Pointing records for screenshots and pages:
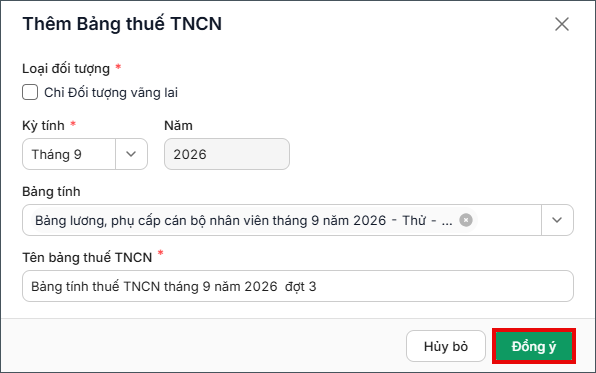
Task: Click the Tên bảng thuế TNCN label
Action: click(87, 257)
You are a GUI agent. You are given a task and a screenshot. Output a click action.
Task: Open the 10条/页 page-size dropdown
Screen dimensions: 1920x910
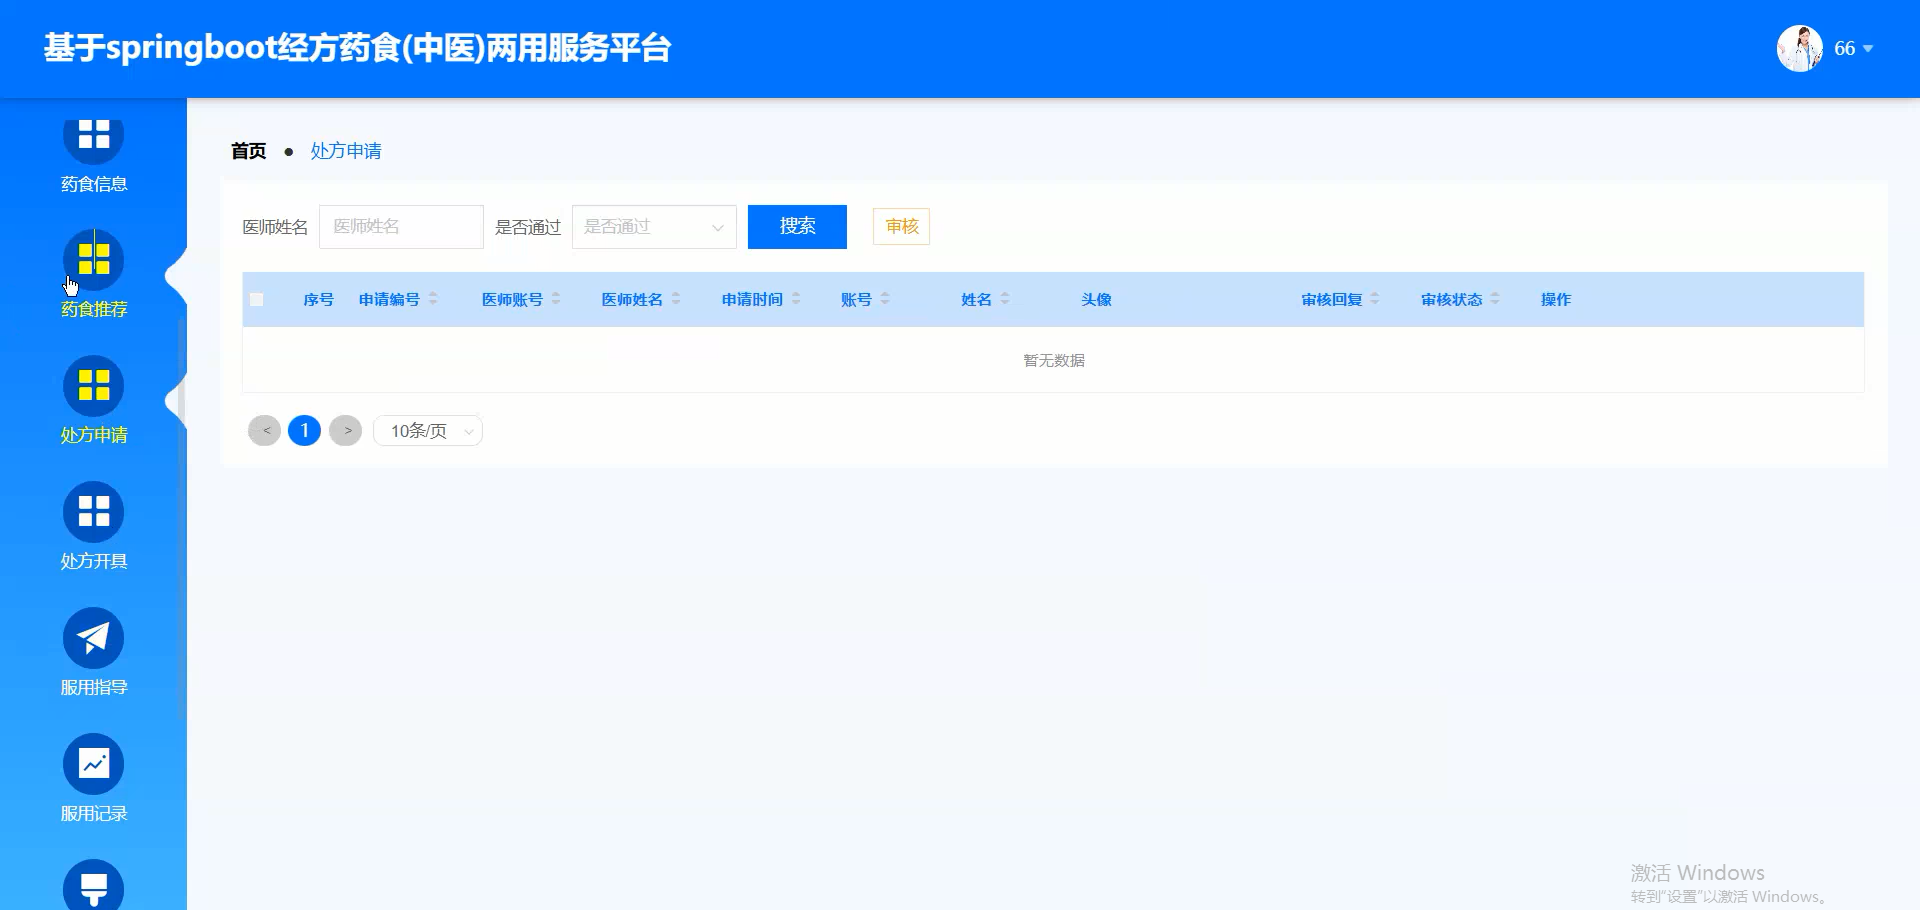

**What is asked**
Print all of the data above line for line, without any changes. Leave the pictures out.

**Exercise solution**
Task: Click the Tên bảng thuế TNCN label
Action: click(87, 257)
You are a GUI agent. You are given a task and a screenshot. Output a click action.
Task: Open the 10条/页 page-size dropdown
Screen dimensions: 1920x910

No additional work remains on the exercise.